Aménagement du territoire et structuration des villes

Dans cette vision, l’aménagement du territoire et le développement des villes reposeraient sur l’élaboration et le suivi rigoureux des plans d’aménagement, la mise en œuvre de politiques de répartition équilibrée des activités humaines et l’évaluation systématique des potentialités territoriales. Cette approche inclurait également la création de nouvelles villes, la modernisation des centres urbains existants, le contrôle permanent de l’utilisation de l’espace physique et la mobilisation coordonnée des ressources humaines, institutionnelles et financières nécessaires au développement.

Urbanisme, habitat et accès au logement

Le volet urbanisme et habitat viserait, pour sa part, à structurer l’aménagement urbain, à assurer une gestion rationnelle du patrimoine immobilier de l’État et à promouvoir l’utilisation des matériaux de construction locaux. Il intégrerait la mise en œuvre effective du Plan national de l’habitat, le contrôle du respect des règles d’urbanisme, l’assistance technique à l’auto-construction et le développement de mécanismes de financement du logement. Cette réforme prévoirait également la définition de normes de construction, la régulation du secteur immobilier et la promotion des logements sociaux.
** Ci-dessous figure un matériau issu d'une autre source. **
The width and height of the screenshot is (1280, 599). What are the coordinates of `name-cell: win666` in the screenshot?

Des outils financiers et institutionnels à créer

Jean Bamanisa va plus loin en proposant la création d’une Banque de l’Habitat du Congo et d’un Bureau d’assistance à l’auto-construction, destinés à faciliter l’accès au logement et à encadrer la construction individuelle. Il insiste également sur la nécessité de renforcer les capacités de l’administration urbaine, y compris les trente-six mairies, par une redynamisation des ressources humaines, logistiques et budgétaires, avec une allocation directe de moyens financiers aux villes.

Les limites de la collaboration interministérielle

Si l’ordonnance de 2025 consacre le principe de la collaboration interministérielle, elle n’élimine pas pour autant les risques de chevauchements de compétences et de résistances administratives. L’expérience congolaise du partage des responsabilités entre le pouvoir central et les provinces montre que l’absence d’un arbitrage clair peut ralentir, voire bloquer, les réformes structurelles. À Kinshasa, les embouteillages chroniques, les inondations récurrentes et l’extension incontrôlée des quartiers précaires illustrent l’urgence d’une gouvernance urbaine plus cohérente.
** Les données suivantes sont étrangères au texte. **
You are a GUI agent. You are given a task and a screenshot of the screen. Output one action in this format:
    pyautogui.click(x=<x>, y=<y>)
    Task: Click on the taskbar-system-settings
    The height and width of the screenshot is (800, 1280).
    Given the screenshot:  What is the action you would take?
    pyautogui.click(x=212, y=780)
L’exigence d’un pilotage politique fort

Les expériences étrangères montrent que l’interministérialité, lorsqu’elle n’est pas fortement pilotée, peut produire des résultats limités malgré des investissements importants. Face à ces enjeux, le rôle du Gouvernement apparaît déterminant. Sous l’autorité du Président de la République et du Premier ministre, il lui revient de clarifier les compétences, de faire respecter les cadres institutionnels et d’envisager, le cas échéant, une évolution vers un ministère autonome tel que proposé par Jean Bamanisa.

Transformer l’innovation institutionnelle en action concrète

La Politique de la Ville constitue une réponse structurante aux défis urbains de la République démocratique du Congo. En l’absence d’un pilotage politique fort et de moyens suffisants, elle risque de rester une réforme symbolique. En revanche, si elle est soutenue par une volonté claire, une organisation institutionnelle cohérente et des outils adaptés, elle peut transformer les villes congolaises en véritables leviers de développement national.